I'm in a pretty simple "CS Math" course for year 1 Comp Sci, and I came across this: Disprove, $x^2 + y^2 = z^2$, such that $x, y, z$ are primes I thought of this as, if n is a prime, then prime factorization of n must be: $n = z*1$ $n^2 = (z*1)(z*1) = (z)(z)$
So I tried to derive a contradiction:
Assume $x, y, z$ are primes such that $x^2 + y^2 = z^2$ Then: $x^2 = z^2 - y^2$
Then: $x^2 = (z-y)(z+y)$ #Contradiction, prime factorization of $x^2$ must be uniquely represented.

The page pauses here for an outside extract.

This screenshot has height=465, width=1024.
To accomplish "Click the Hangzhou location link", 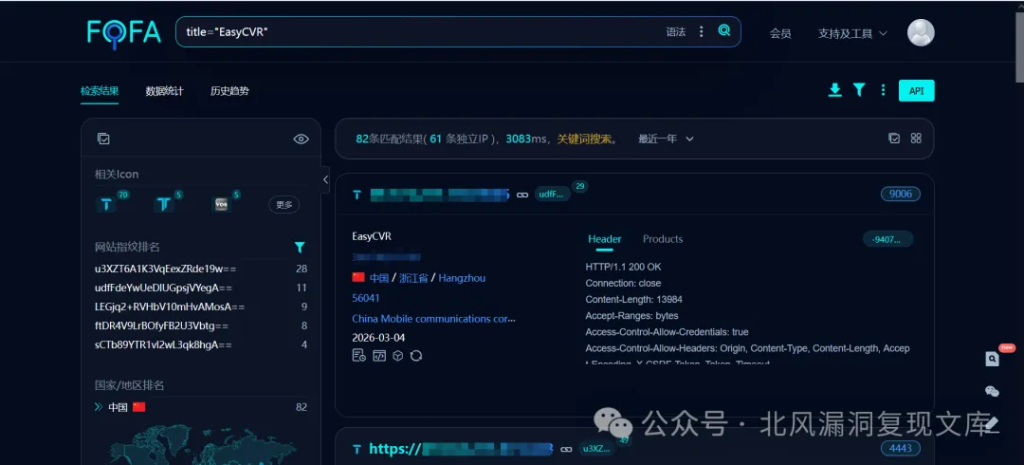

But then I noticed that this statement is true if $z-y = 1$ and $z+y = x^2$, So:
Then: $y = -1+z = y = z-1$
Because: $x^2 + y^2 = z^2 $
Then: $(z-1)(z-1) + z+y = z^2$
Then: $z^2 - 2z + 1 + z + y = z^2$
Then: $z^2 - z + y + 1 = z^2$ # subtract $z^2$ from both sides
Then: $-z + y + 1 = 0$
Then: $y = -1 + z$
I remember reducing this to $x + y = z$, which I think is false?
EDIT: Thought of this:
z - y = 1
Then: z = y + 1
Then z must be 3, y must be 2
Because: z is greater than y by 1, since z is a prime and y is a prime, z and y must be 3 and 2 respectively since no other prime number is 1 apart because one of them would be even if greater than 2, and any even number has at least 3 divisors (2, the even number, and 1) thus not a prime.
Then: $x^2 + 2^2 = 3^2$ ,Because $2^2 = 4, 3^2 = 9$
Then: $x^2 = 9 - 4$
Then: $x = \sqrt5$
Contradiction: x is a prime, but sqrt(5) is not a prime!
Is this a solid evidence proof in that can I say that only prime numbers 1 apart are 2 and 3? I'm pretty sure there is a more simpler and intuitive way to prove this, are there any other ways to prove this via contradiction?